The implementation is fairly straightforward, especially if you’re not writing production grade code. There are two parts: a generic LoRA layer to perform the W update and a mechanism to attach the LoRA to relevent base weights.

For the LoRA layer:

class LoraLinearLayer:
  def __init__(self, base_layer, rank:int, alpha:float):
    self.base_layer = base_layer
    self.out_features, self.in_features = self.base_layer.weight.shape

    self.lora_A = nn.Linear(self.in_features, rank, bias=False)
    self.lora_B = nn.Linear(rank, self.out_features, bias=False)
    self.lora_B.weight = Tensor.zeros(self.out_features, rank)
    self.scaling = alpha / rank

  def __call__(self, input:Tensor, *args, **kwargs):
    result = self.base_layer(input, *args, **kwargs)
    lora_result = result + self.lora_B(self.lora_A(input)) * self.scaling
    return lora_result

and for the attachment:

class Lora:
  LORA_LAYERS = {"feed_forward", "attention", "output"}

  def __init__(self, model, rank:int, alpha:float, linear=nn.Linear):
    linear_modules = []
    for name, module in named_modules(model):
      if any(s in name for s in self.LORA_LAYERS) and isinstance(module, linear):
        linear_modules.append((name, module))

    # Freeze base weights
    self.model = model
    for param in get_parameters(self.model):
      param.requires_grad_(False)

    for name, linear in linear_modules:
      lora = LoraLinearLayer(linear, rank, alpha)
      nested_setattr(model, name, lora)

  def __call__(self, *args, **kwargs):
    return self.model(*args, **kwargs)

Applying LoRA to the full fine-tunable model is simple:

model = build_transformer(args.model, model_size=args.size, device=device, disable_kv_cache=not args.chat)
if args.lora:
  model = Lora(model, rank=4, alpha=32)
[..]
train(model, args)

Using r = 4 with a fixed α = 25 (thus γ = 25/4 = 6.25), we get:

$ uv run main.py --model ~/weights/llama3.2-1b-instruct/ --size 1B --lora
[..]
loaded weights in 2273.75 ms, 2.47 GB loaded at 1.09 GB/s
step 0: loss 9.0882
step 1: loss 6.6885
step 2: loss 3.7176
step 3: loss 2.0421
step 4: loss 1.1277
step 5: loss 0.5100
step 6: loss 0.1654

--- Inference ---
Input: hello world
Output: ellohay orld-way

The astute reader will notice the output isn’t exactly identical to the FFT output.
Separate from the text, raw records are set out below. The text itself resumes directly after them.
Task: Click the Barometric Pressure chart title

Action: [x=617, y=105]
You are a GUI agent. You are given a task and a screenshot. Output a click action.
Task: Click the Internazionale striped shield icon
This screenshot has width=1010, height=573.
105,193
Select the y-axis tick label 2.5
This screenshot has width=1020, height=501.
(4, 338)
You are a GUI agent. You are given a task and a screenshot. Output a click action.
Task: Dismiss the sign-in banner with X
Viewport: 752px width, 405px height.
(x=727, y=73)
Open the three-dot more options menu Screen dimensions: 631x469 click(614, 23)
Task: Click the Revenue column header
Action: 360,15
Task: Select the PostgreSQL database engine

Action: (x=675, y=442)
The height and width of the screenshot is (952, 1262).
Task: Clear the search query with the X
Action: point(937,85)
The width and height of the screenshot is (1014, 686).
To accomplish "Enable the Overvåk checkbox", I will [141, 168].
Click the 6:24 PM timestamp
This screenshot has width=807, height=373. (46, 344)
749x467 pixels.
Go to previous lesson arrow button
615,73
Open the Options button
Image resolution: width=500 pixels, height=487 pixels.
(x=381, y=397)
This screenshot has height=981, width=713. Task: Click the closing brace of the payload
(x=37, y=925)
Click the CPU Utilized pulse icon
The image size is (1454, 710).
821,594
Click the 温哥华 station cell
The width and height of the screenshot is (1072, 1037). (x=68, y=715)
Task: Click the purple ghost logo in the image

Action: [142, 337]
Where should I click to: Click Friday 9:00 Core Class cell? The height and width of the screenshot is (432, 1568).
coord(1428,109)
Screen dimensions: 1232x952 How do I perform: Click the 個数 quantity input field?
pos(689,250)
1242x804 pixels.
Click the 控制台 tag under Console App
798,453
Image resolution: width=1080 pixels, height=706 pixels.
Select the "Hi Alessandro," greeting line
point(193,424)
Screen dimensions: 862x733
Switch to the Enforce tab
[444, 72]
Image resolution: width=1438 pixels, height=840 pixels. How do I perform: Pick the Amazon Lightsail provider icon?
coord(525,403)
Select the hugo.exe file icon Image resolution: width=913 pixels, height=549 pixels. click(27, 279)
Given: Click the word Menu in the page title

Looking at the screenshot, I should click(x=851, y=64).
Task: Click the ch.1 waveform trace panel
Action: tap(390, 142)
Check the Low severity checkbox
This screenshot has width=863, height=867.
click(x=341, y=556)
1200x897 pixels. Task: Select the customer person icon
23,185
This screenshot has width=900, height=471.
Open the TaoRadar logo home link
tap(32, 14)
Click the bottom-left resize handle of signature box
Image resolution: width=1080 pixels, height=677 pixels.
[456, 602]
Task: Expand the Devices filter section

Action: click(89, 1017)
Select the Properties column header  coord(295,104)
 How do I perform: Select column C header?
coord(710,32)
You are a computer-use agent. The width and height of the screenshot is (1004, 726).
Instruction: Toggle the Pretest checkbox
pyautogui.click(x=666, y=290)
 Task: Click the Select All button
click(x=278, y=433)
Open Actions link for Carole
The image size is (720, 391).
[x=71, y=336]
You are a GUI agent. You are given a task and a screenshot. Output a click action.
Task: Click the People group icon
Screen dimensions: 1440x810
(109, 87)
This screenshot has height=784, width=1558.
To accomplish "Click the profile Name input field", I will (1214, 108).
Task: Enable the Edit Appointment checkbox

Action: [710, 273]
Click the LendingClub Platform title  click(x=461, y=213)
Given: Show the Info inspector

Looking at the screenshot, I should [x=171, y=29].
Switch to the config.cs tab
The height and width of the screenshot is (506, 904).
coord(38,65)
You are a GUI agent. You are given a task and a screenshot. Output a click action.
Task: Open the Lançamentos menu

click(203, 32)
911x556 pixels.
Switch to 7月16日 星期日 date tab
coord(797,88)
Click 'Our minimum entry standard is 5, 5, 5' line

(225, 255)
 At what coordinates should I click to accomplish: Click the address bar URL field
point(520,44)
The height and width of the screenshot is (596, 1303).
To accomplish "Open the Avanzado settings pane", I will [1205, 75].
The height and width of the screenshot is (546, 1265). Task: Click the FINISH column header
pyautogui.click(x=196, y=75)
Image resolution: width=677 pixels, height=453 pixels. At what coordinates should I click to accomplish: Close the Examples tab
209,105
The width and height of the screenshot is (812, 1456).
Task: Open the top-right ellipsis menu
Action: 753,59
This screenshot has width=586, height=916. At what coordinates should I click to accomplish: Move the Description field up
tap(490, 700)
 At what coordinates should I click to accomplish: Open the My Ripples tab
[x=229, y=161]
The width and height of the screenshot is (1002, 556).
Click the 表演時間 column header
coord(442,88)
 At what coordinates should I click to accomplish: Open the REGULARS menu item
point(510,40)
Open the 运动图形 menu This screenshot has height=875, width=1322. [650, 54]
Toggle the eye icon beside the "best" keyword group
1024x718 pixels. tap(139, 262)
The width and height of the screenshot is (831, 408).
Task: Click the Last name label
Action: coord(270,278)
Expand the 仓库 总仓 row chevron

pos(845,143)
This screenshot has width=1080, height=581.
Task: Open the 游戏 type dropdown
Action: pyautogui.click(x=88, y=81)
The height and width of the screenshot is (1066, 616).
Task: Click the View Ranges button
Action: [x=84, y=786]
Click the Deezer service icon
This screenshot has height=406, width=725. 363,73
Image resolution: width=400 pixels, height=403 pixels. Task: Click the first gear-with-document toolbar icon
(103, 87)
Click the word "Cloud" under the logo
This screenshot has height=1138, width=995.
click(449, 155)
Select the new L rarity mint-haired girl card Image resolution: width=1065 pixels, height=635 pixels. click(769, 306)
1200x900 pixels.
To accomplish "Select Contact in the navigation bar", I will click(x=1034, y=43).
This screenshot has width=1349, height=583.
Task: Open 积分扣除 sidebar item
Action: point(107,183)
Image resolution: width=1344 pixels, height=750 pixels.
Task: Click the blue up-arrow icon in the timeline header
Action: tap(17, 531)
If I had to guess, it’d be that it’s a combination of the training corpus being too limited and the model size being too small, or more likely scenario of me messing up the implementation somewhere.

Closing thoughts

This was a pretty fun exercise where I ended up going just a bit deeper than I expected, which is always nice, especially if something kind-of works by the end.

With respect to tinygrad, I thoroughly enjoyed using the framework. Despite the docs not being as full featured as I would’ve liked, the internals were extremely hackable, so I didn’t mind at all reading the code to answer my questions.